The only other issue to keep in mind is that HQ is that relationships make up a big chunk of augments in HQ, and depending on your knack for coming up with personal drama and conflicts, you might want to put a little more effort into prepping for all the groups for and against each other.
My personal method is to write two characters' names on a sheet who are in conflict, and draw a line between the two. The key to growing the conflict web is to always add some character who is allied or against one of the others and add them as you go. Before you know it, you have a nasty web of drama and sub-conflict that works well for improvising any detail in play of the who did what to who and why.
Reply #3 on:
January 10, 2005, 01:25:18 PM »
I've been running HeroQuest successfully with very little or no preparation.
My tactic is to focus on one of the player characters each session for the main story/conflict. The others either get involved in that plotline or do their own things tangential to it.
My players are happy to take a hand in setting things up, too. I often get them to suggest things to happen, people they meet, and so forth. This helps immensely and is a useful way for them to emphasize the kind of things they want to do in the game.
Acts of Evil Playtesters
Re: spontaneous HQ
Reply #4 on:
January 11, 2005, 03:16:39 PM »
Quote from: Der_Renegat
- i dislike that you cant really play roleplaying games without preparation
there's a game...
As Chris is implying, and Mike is showing by example, the key to making HQ really, really easy to prep for, is in getting away from "adventures." Just . don't . do . them.
That is, don't come up with a "plot." Instead, come up with some NPCs and give them some motives that involve the characters. This can be hella-sketchy, like.
* Ragnar is a barbarian who wants to fight the PC to show that he's the best.
* Aynalla is a girl who has her eye on both Ragnar and the PC.
* Septode is a shaman who has forseen needing the PC in a quest that he's going to go on. Today. Right about when Ragnar shows up.
Then stop prepping (abilities? make em up as you need them), and just play introducing the NPCs to the heroes, and having them interact. Involve NPCs from the heroes character sheet - everybody has them. If it says, "Loyal to Family" have the character's little brother show up ready to fight Ragnar in his brother's stead. If it says, "Blacksheep of Village" then somebody from the village shows up and heckles the hero. If it says, "Ambitious in Temple" then a Priest happens by to ask for the heroes help and wonders why he's messing around with the Shaman.
Look at any two abilities, including keywords, on the PCs sheet. Imagine two NPCs that would want things that would put these things at odds. Have said NPCs appear. Warrior, and Devotee of Destor? Then one guy wants the character to say he'll commit to manning the wall, and another wants him to go off on an adventure.
Oops, did I say adventure? Yes, adventure happens here. All sorts of it. It's just not preplanned adventures. And they're all the better for it.
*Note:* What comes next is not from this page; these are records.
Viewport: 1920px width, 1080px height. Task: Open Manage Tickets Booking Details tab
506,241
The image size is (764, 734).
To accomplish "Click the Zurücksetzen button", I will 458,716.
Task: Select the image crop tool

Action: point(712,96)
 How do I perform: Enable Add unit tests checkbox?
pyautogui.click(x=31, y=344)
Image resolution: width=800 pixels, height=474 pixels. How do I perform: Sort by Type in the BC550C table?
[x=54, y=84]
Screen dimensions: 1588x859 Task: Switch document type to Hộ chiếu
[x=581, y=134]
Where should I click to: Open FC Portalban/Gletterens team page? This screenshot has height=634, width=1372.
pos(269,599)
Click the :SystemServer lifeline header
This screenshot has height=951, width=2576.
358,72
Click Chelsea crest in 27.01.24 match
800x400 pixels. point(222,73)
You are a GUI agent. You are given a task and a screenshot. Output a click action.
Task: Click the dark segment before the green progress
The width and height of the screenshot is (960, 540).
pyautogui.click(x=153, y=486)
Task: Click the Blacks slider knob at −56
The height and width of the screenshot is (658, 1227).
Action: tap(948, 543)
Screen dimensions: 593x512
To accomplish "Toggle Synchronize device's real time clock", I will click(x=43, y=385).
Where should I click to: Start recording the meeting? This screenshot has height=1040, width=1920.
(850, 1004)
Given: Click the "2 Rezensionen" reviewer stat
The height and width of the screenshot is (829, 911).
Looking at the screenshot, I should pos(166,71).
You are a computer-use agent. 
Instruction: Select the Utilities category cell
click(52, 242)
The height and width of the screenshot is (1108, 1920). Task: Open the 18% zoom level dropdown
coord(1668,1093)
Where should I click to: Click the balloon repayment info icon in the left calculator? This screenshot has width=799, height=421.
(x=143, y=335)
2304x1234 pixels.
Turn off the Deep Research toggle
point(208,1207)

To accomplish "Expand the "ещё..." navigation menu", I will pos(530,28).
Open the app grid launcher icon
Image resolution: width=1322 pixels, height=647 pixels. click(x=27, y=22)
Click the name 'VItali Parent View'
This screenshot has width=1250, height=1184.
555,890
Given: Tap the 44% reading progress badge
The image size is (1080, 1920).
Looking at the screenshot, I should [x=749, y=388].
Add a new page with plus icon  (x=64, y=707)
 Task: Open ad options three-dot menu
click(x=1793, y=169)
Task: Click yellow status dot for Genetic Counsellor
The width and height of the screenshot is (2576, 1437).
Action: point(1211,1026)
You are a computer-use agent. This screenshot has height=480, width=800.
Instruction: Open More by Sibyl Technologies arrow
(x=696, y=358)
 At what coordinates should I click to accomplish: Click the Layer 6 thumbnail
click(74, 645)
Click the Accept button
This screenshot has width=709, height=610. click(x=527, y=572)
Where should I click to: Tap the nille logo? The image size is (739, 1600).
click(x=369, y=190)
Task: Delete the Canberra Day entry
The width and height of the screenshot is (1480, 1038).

I do believe that, having practiced this a bit, I can now approach any HQ game with no prep at all and be successful. I still do a little, thinking about new NPCs, and new motives, etc, before play, but it takes so little time now, that there's almost no point to it. And I'm not really especially good at this stuff - I've just done it a few times. That is, anyone can pick this method up in short order.
And it's so easy that you'll never give it up. I won't anyhow. Going from two hours of prep to ten minutes max? And play is better? Why would you change?
-Get your indie game fix online.
Reply #5 on:
January 14, 2005, 09:27:56 AM »
When I was running Heroquest last I certainly did put in preperation time, and generated quite a bit of documentation, but it was all character writeups, plot notes and handouts and only sketchy game stats, which are very easy to generate as needed. In other words, i could focus my time and energy on the interesting stuff. You can do that in other games too, but HQ certainly does make it very easy to work this way.